WHAT YOU WILL DO:
In this exercise, the entries below include pictures. Repeat exactly the lines from the line with "Given: Open the Log tab" to the line with "Task: Click the Simulation Games heatmap tile", including both, but without the pictures.

*** EXTRACTED MATERIAL ***

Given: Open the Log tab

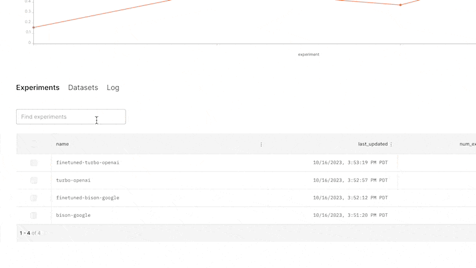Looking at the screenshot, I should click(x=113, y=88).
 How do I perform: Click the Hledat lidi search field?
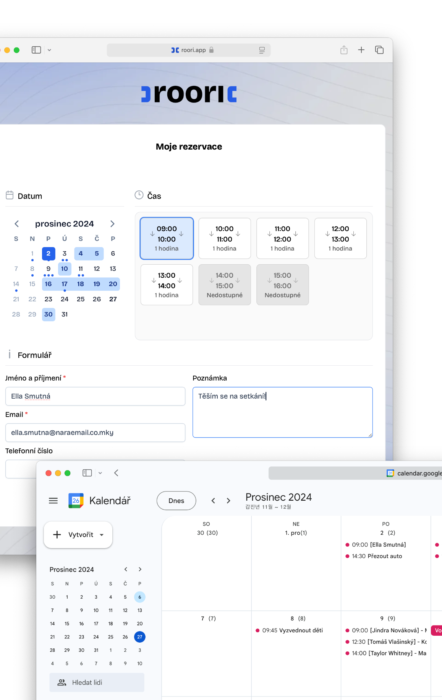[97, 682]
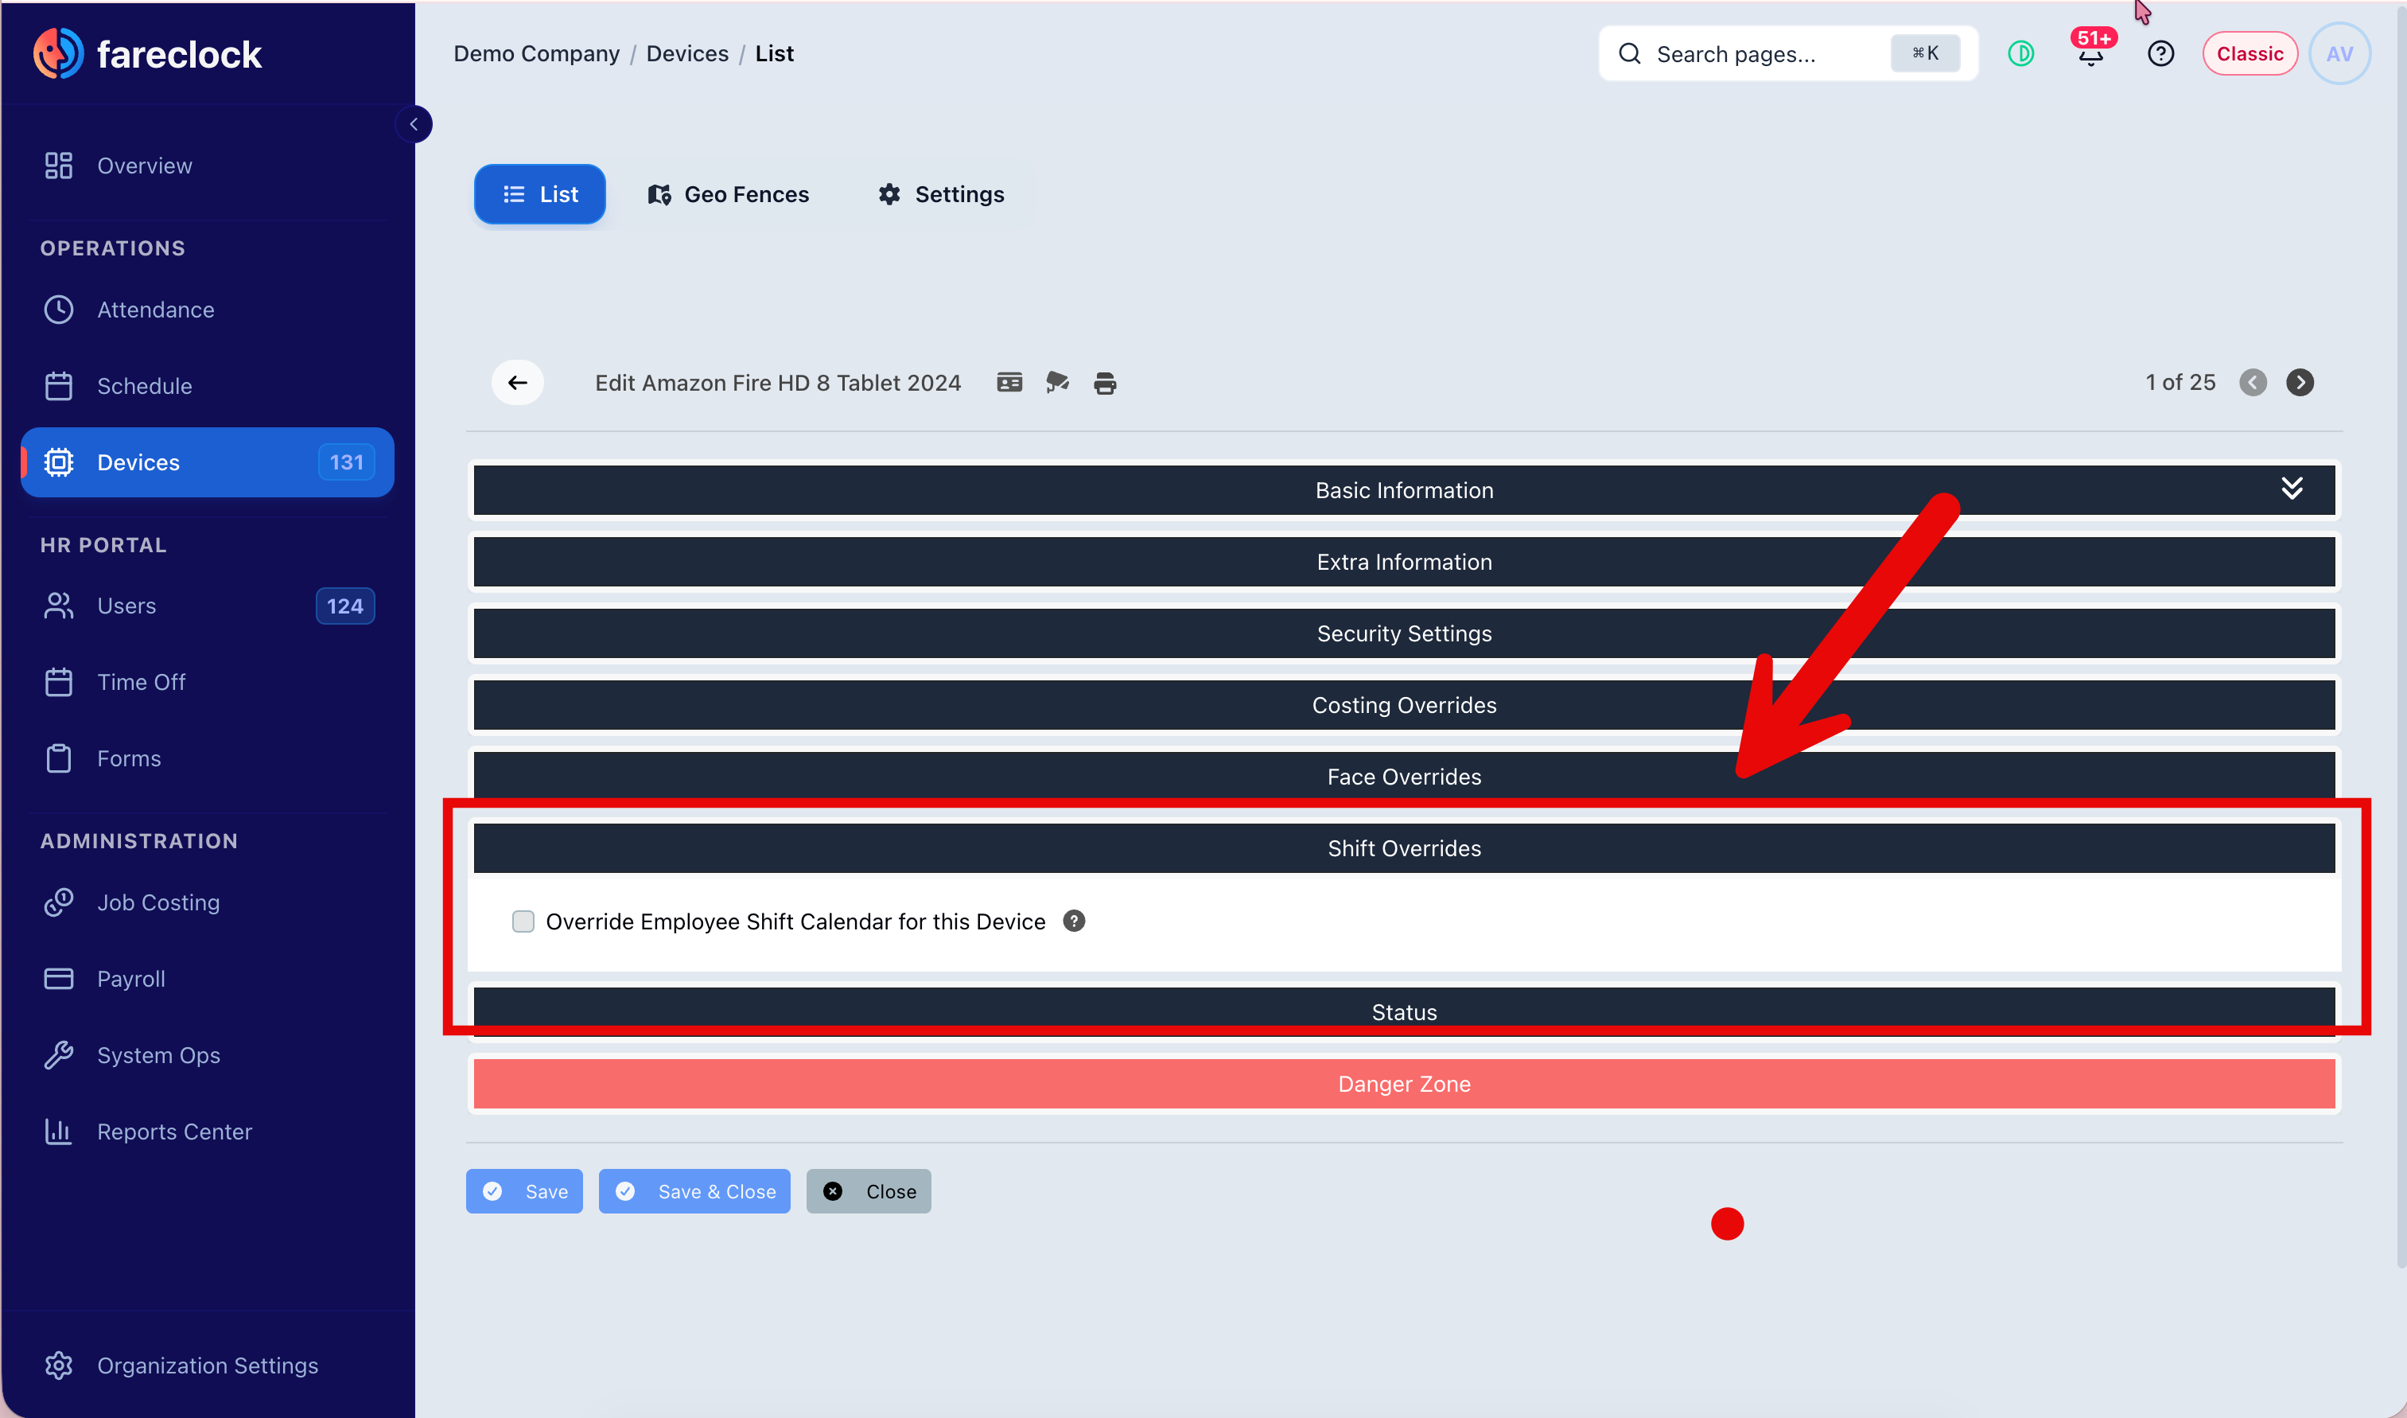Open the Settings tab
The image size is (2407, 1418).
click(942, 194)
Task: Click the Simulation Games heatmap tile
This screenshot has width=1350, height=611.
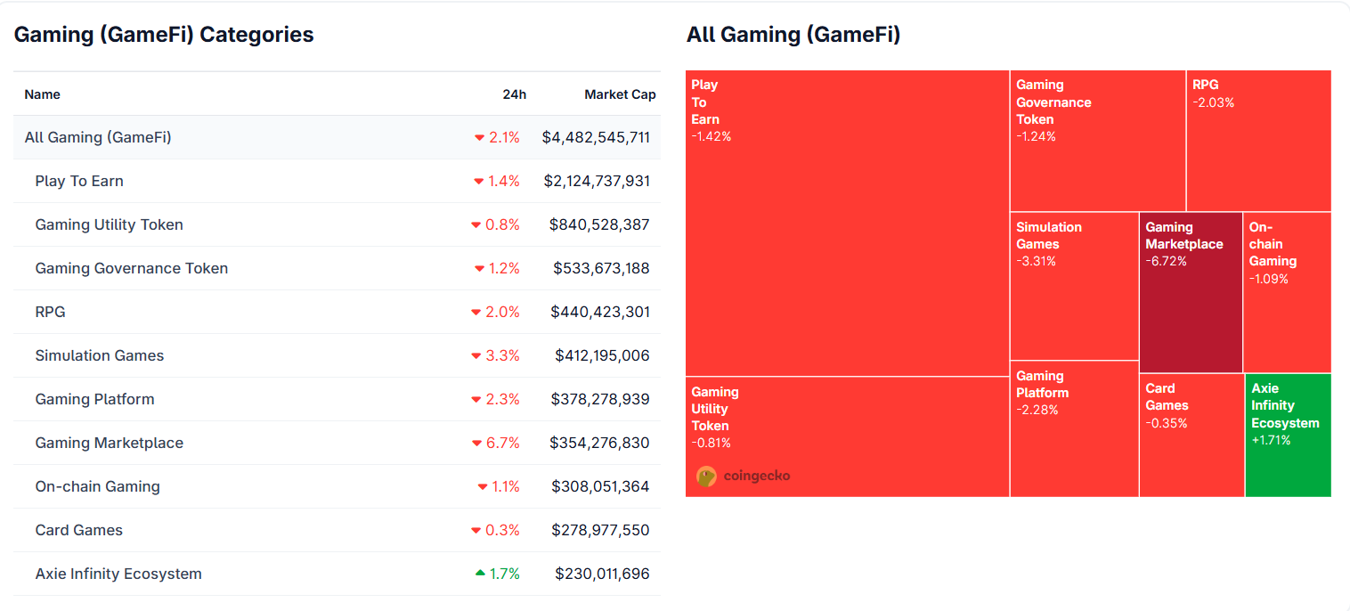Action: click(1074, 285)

*** End of EXTRACTED MATERIAL ***
*** EXTRACTED MATERIAL ***

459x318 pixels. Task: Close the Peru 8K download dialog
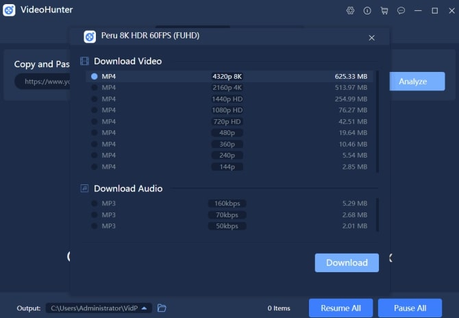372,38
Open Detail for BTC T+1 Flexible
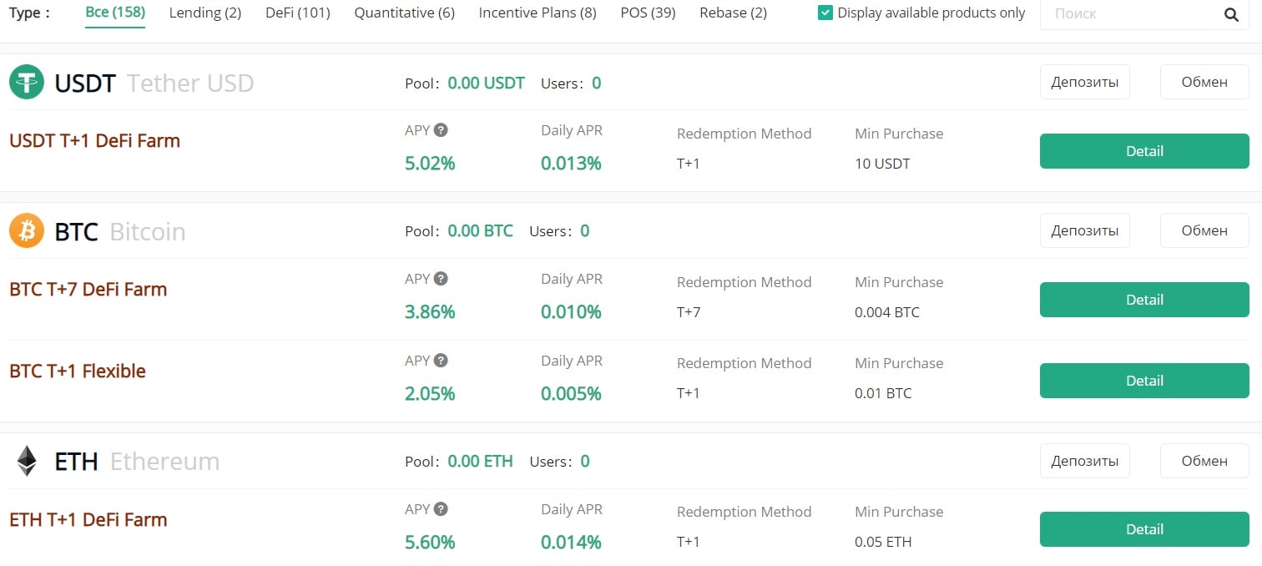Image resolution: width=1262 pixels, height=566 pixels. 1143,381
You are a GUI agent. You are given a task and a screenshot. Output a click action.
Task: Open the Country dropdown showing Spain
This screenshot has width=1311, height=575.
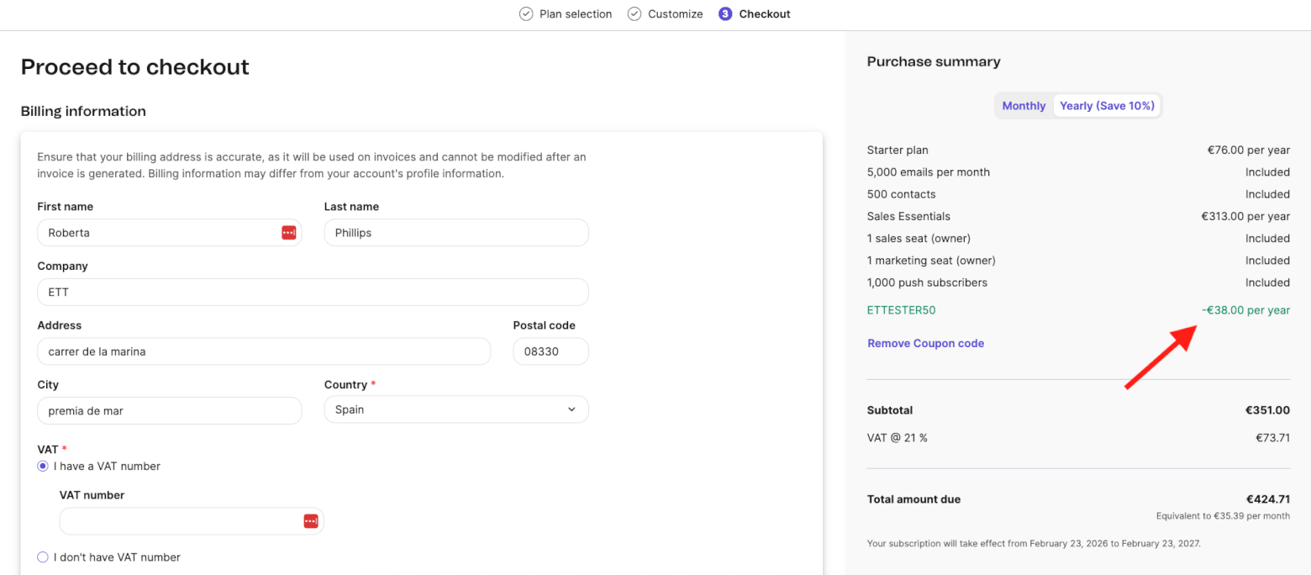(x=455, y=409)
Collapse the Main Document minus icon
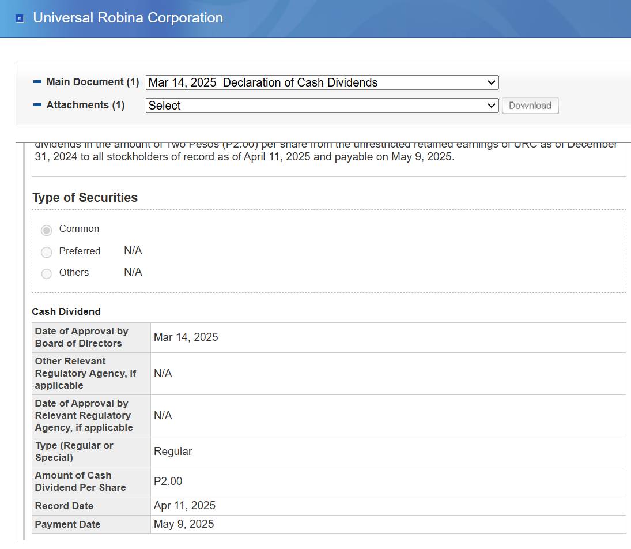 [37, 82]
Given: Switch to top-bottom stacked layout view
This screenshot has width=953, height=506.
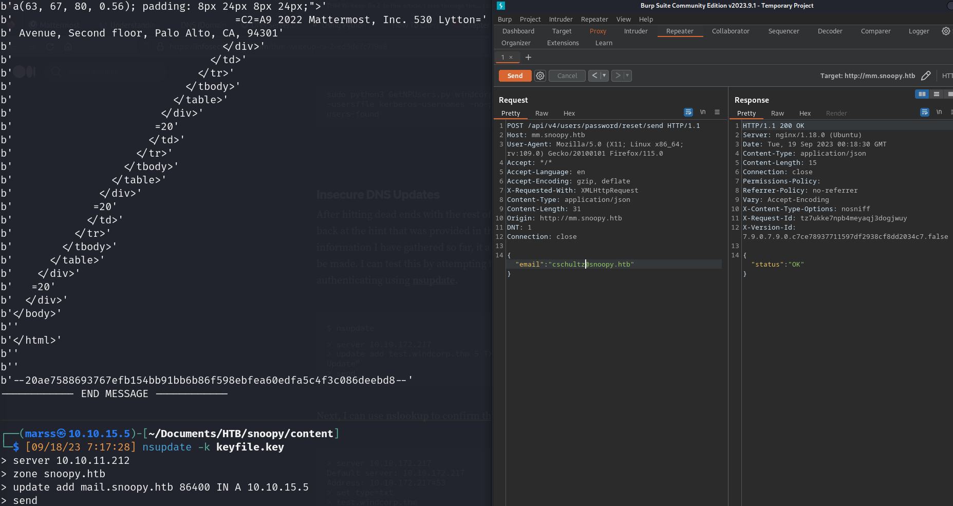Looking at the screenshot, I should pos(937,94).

*** End of EXTRACTED MATERIAL ***

FINISHED TASK:
Given: Open the Log tab

Looking at the screenshot, I should click(x=113, y=88).
 How do I perform: Click the Hledat lidi search field?
[97, 682]
Open the Settings tab
The image size is (2407, 1418).
click(942, 194)
Task: Click the Simulation Games heatmap tile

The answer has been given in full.